> _本文抜粋_:
----
繁雄は海にそう言いますが、海には海の仕事があります。すぐに継ぐとは答えられません。

「娘のお前に継いでもらいたい。今のおもちゃは人気漫画やアニメのキャラばかり。99人がいらなくても、欲しくて欲しくてたまらない1人に届けたい」

そういう繁雄の気持ちもわかりますが、海はもっと現実的です。

海の思い出

幼い頃、海が絵を描いていると、繁雄がその絵を褒めてくれました。そして、その絵のキャラクターを、会社のマスコットにすることにしました。

マスコットキャラクターの名前は「ネッキー」です。

那由他がガチャで欲しがっていたのは、限定のネッキーでした。

しかし、いい思い出ばかりではありません。会社のために家庭を顧みなかった繫雄。海の母親は、家のお金を会社の支払いに回すような繁雄に愛想をつかし、出て行ったのでした。

興津と小山田

SAGASにやよい銀行の支店長・小山田がきていました。SAGASのメインバンクは、やよい銀行です。

対応する興津は、新しいゲームの話しを小山田にしていました。それは、現実のものをバーチャル空間に読み込み、ゲーム内のアイテムにするというものでした。

しかし、簡単ではないようです。

「その知識と経験を特許として持ってる会社がある」

その会社はアトム玩具です。興津は、小山田に相談するのでした。

技術を残すか会社を残すか

小山田は、海を呼んで、SAGASから相談のあった話しをしました。

「君の実家、アトム玩具の技術を欲しがっている。アトムロイドに代表される特許が必要らしくてね。50年蓄積したその技術をデジタルで取り込み、新しいゲームを開発したいそうなんだ」

海は、いい話だと思いながら聞きます。

「このままアトムが潰れることになったら、日本の損失だとまで言ってくれていた。会社を売ってくれたら、全社員をサガスで雇用すると言っていた」

父親・繁雄が倒れた今、願ってもない話が舞い込みました。しかし、一人で決めることができません。アトム玩具に行くと、社員の各務、八重樫に話しをします。

「その場合、アトムの屋号は残るんですか?」

八重樫にそう聞かれて、首を横に振る海。

「大事なのは、技術を伝えて残すことです」
----
> _記録データ_:

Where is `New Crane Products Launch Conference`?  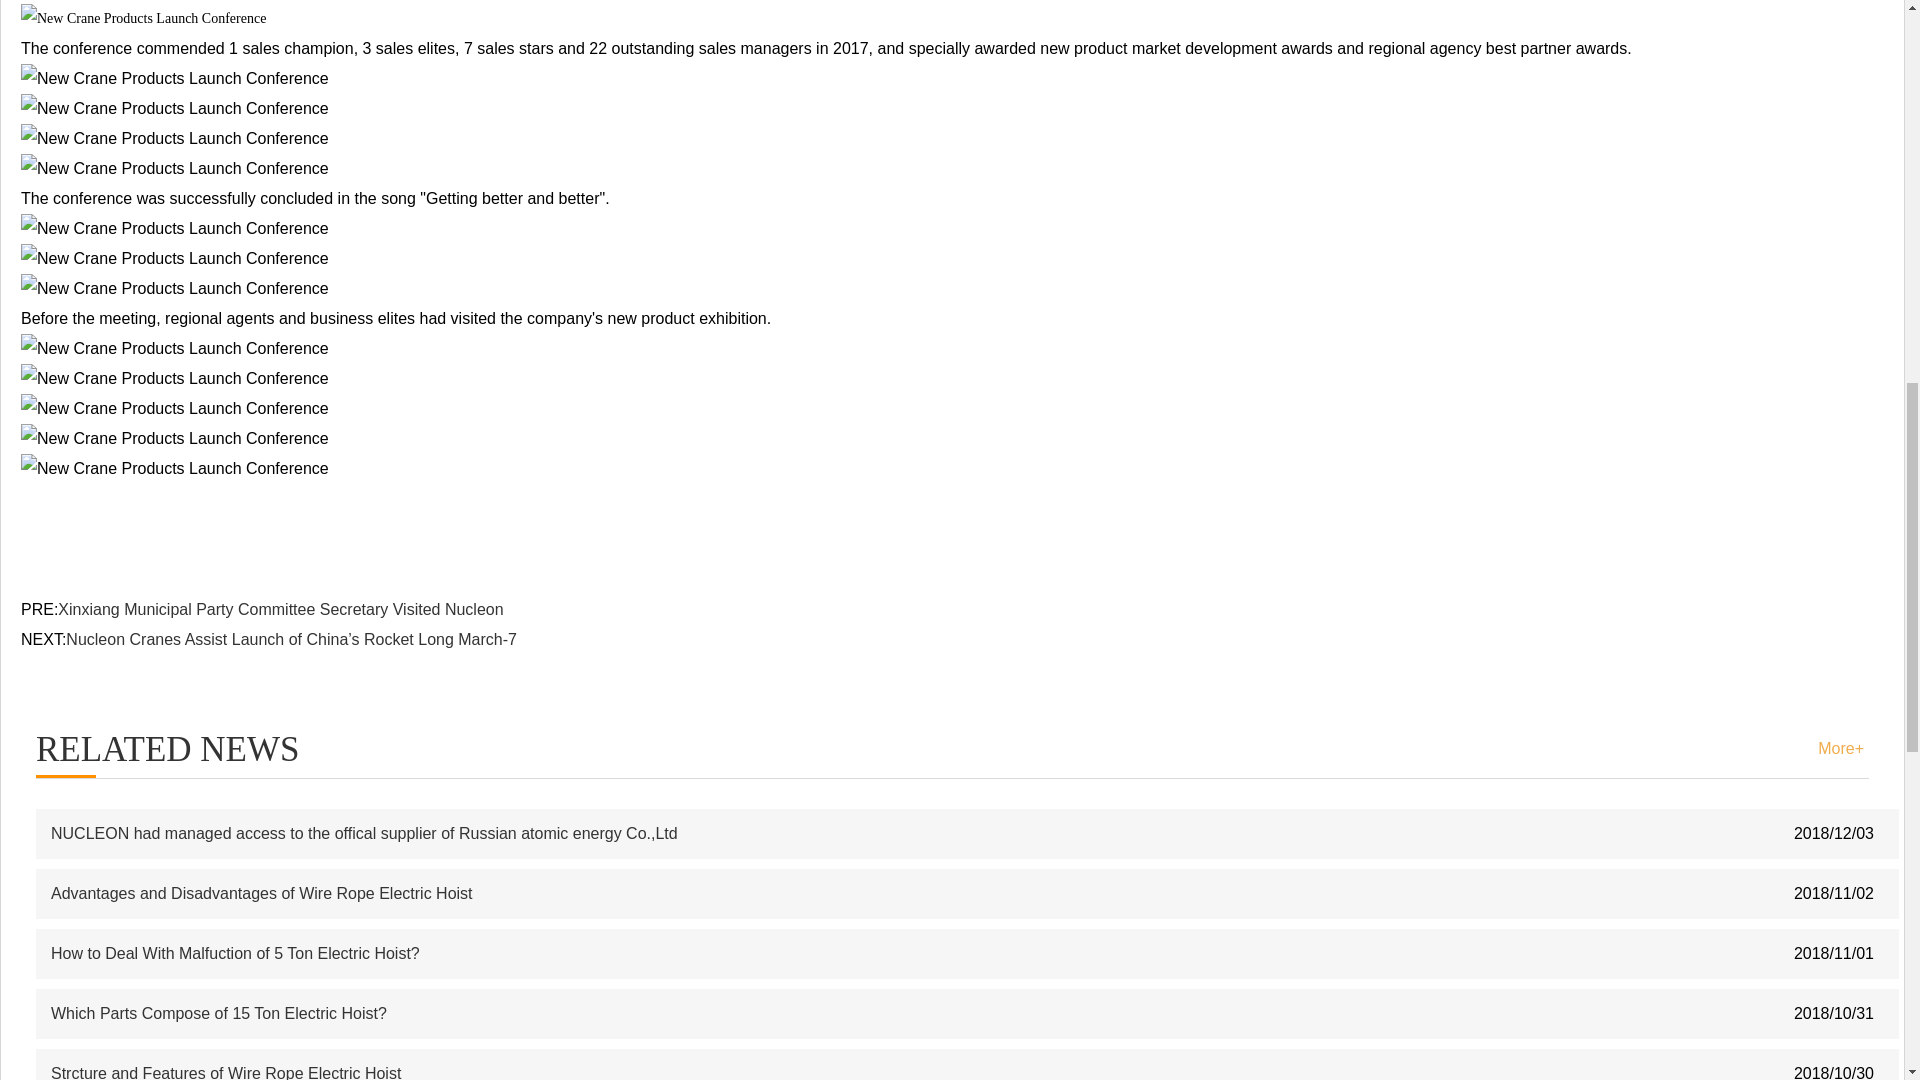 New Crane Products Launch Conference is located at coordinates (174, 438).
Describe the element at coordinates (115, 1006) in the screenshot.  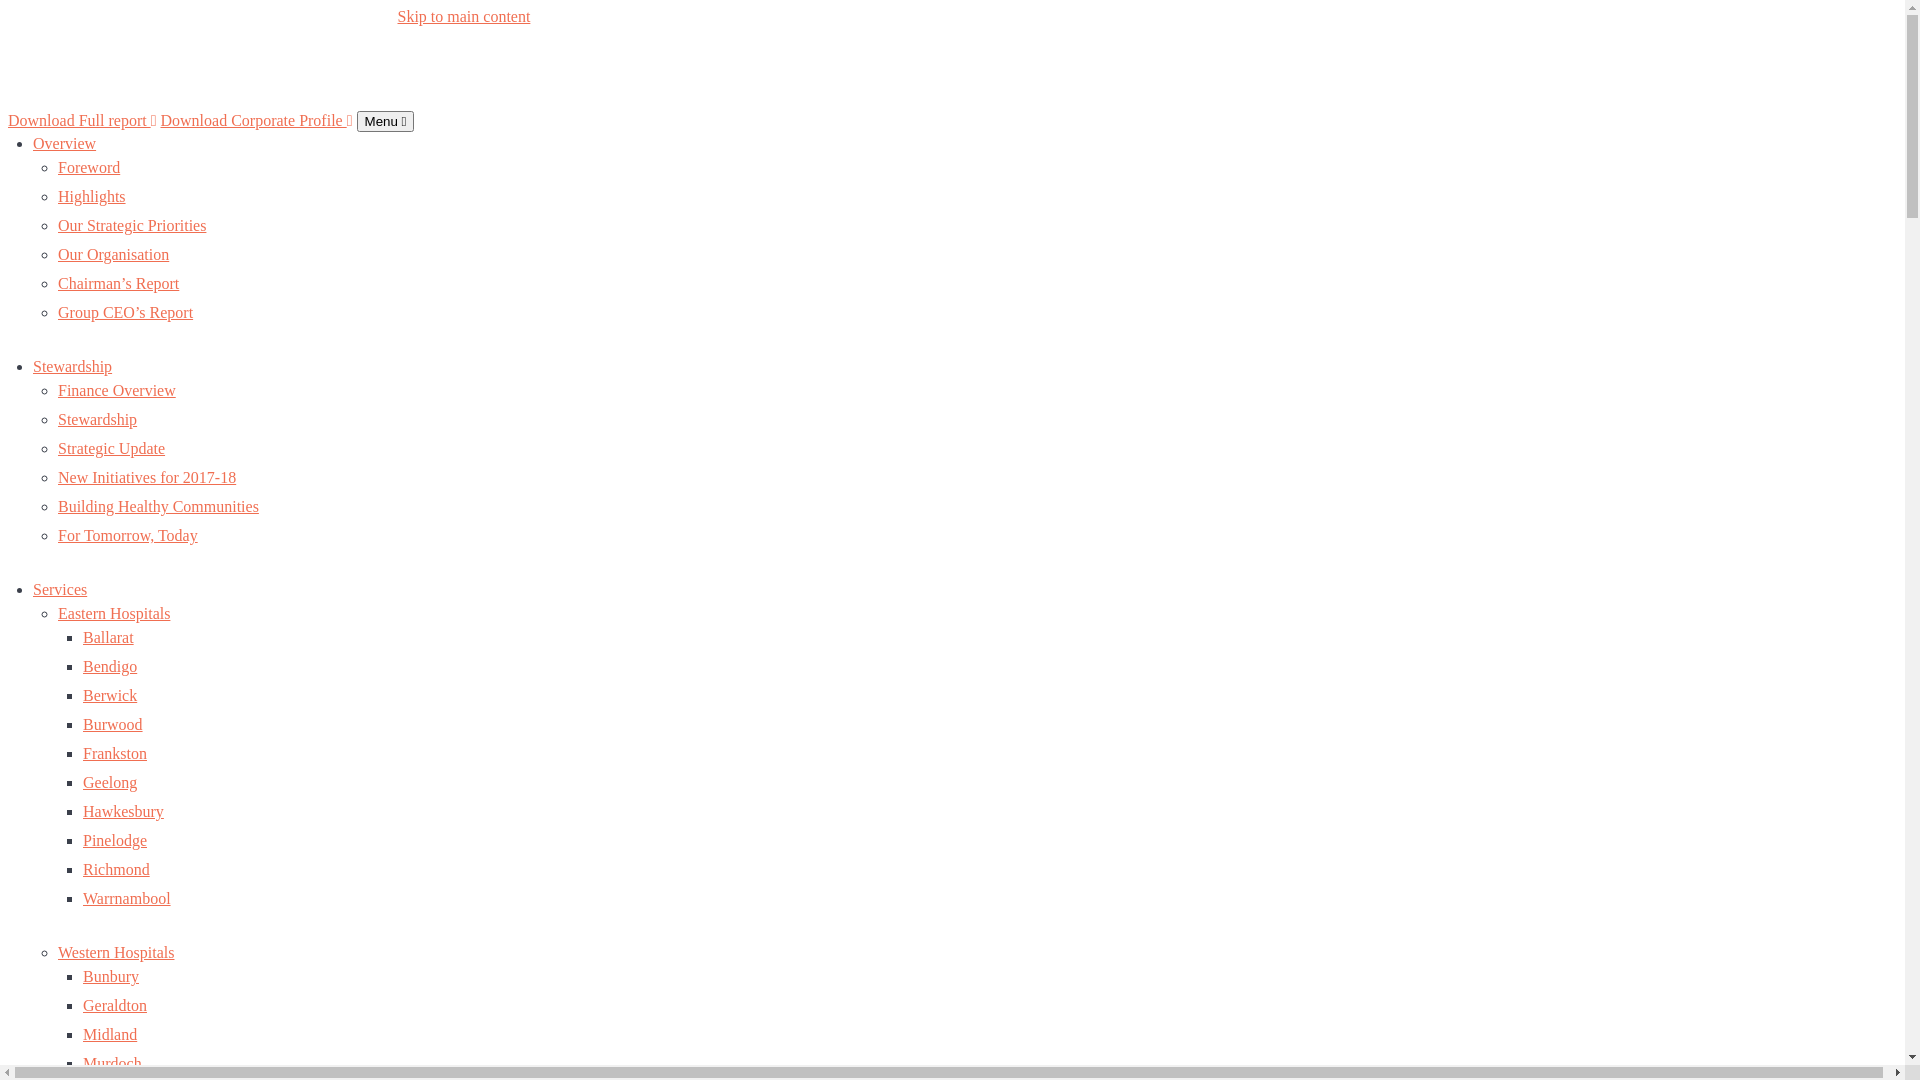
----
> _課題_:
本文抜粋にある「しかし、いい思い出ばかりではありません。」で始まる段落を、主な事実を残した短い箇条書きにしてください。

> _解答_:
- 海の思い出は、いいものばかりではない。
- 繁雄は会社のために家庭を顧みなかった。
- 家のお金を会社の支払いに回す繁雄に愛想をつかし、海の母親は出て行った。